Creator / Gregory Benford
Gregory Benford (1941- ) is an American astrophysicist who also happens to be a bestselling award-winning science fiction author.
His story "And The Sea Like Mirrors" was included in Harlan Ellison
's anthology Again, Dangerous Visions
His novels include:
- Against Infinity
- Beyond Infinity (no relation)
- The Stars in Shroud (also published as Deeper Than the Darkness)

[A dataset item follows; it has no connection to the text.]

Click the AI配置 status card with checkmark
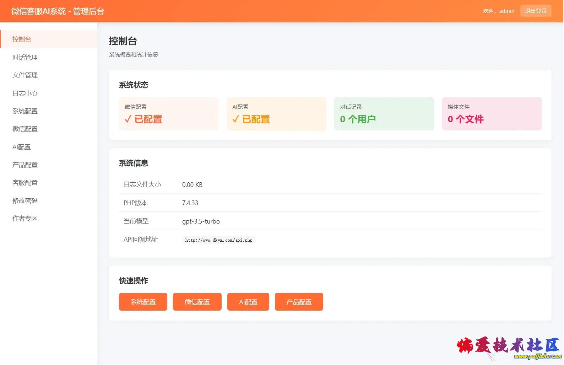 coord(276,114)
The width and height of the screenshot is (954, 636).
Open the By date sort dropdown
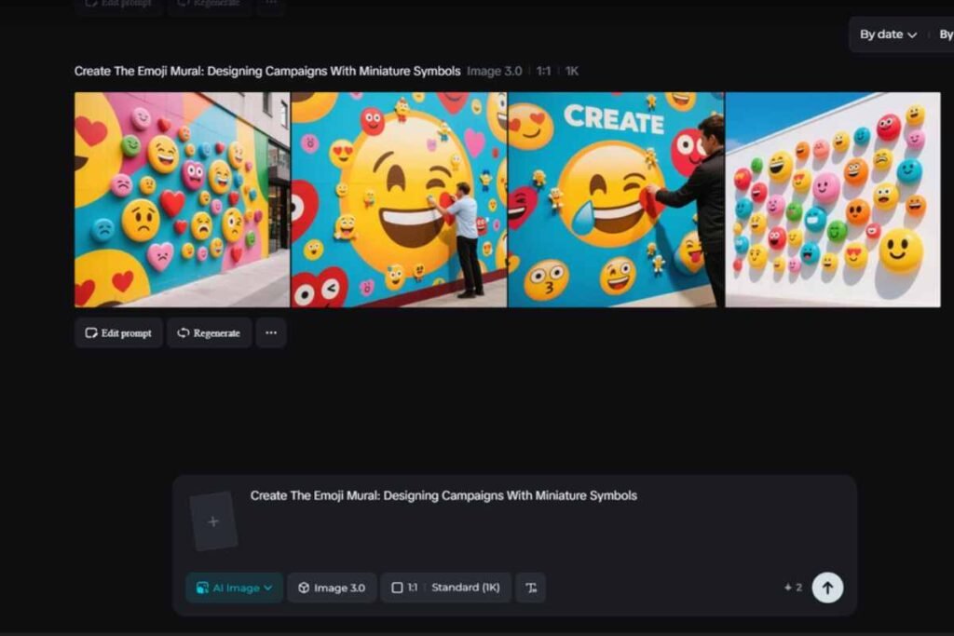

- The Galactic Center saga, consisting of:
- In the Ocean of Night
- Across the Sea of Suns
- Great Sky River
- Tides of Light
- Furious Gulf
- Sailing Bright Eternity
- Two novels in the Man-Kzin Wars series with Larry Niven
- Some books with co-author Gordon Eklund, including If the Stars are Gods
- Foundation's Fear, an installment in the late Isaac Asimov's Foundation series
- Beyond the Fall of Night, a not-very-well-received sequel to the late Arthur C. Clarke's Against the Fall of Night
Tropes in his works:
- Centrifugal Gravity: The protagonists of Beyond Infinity spend a brief time trapped in a Tunnelworld after an encounter with some 4-dimensional aliens. It was a closed loop, so traveling in any direction for a long enough time would return you to your point of origin.
- Extreme Omnivore: In Eater, the Eater of All Things is Exactly What It Says on the Tin; since it's a sapient black hole, this is natural enough.
- Grandfather Paradox: Timescape describes a unique, quantum-mechanical approach to Grandfather Paradoxes. If a time-travelling signal were to prevent its own transmission, the signal and everything involved in triggering it would be in an indeterminate state where it neither does, nor doesn't, occur — like Schrödinger's Cat before the box is opened.
- Human Popsicle: The short story "Doing Lennon" features a man who has himself cryogenically frozen in order to impersonate John Lennon in the future.
- I Am One of Those, Too: In "Doing Lennon", a man from the twentieth century hatches a plan to live out his dreams of stardom by having himself frozen and upon being revived in the future, claiming to be John Lennon. The plan hits a snag when he meets another cryogenically-frozen person claiming to be Paul McCartney.
- Living Gasbag: The Sunborn has strange alien gasbags discovered on Pluto, which show signs of intelligence.
- Mechanical Evolution: The Galactic Center novels have "mechs" which evolved from self-replicating Von Neumann machines, after they were abandoned when their biological creators destroyed themselves.
- Mechanical Lifeforms: The Galactic Center novels include "mechs" which are implied to have evolved from self replicating von neumann machines. Left to their own devices after their biological creators destroyed themselves, errors and changes have occured in their templates over the millenia until their original functions were replaced by sentient self-direction.
- Or Was it a Dream?: Theshort story "Sleepstory" features a space pilot fighting a war on Ganymede who gets a little compressed downtime with a dream-guiding narrative system, telling a story about an engineer in Los Angeles trying to fix breaches in the dams that keep the Global Warming-afflicted seas from flooding the city ...or possibly the other way round.
- Ramscoop: Gets a brief mention in The Stars in Shroud, although FTL jump-drive technology is the main means of interstellar travel in that universe.
- Ring World Planet: The protagonists of Beyond Infinity spend a brief time trapped in a Tunnelworld after an encounter with some 4-dimensional aliens. It was a closed loop, so traveling in any direction for a long enough time would return you to your point of origin.
- Starfish Aliens:
- In The Sunborn humanity discovers strange alien gas-bags on Pluto when some of them start feeding off of the heat given off by their probe. Said alien gas-bags have sapient intelligence. And then a bunch of robotic drones descends on Pluto apparently eating said aliens. These robotic drones turn out to be the equivalent of microscopic instruments used by what is apparently an intelligent race of electromagnetic waves.
- Against Infinity has an alien entity called the Aleph, which is even weirder.
- Star Killing: In the Galactic Center series, it is implied that the mechs are the cause behind a number of recent novas.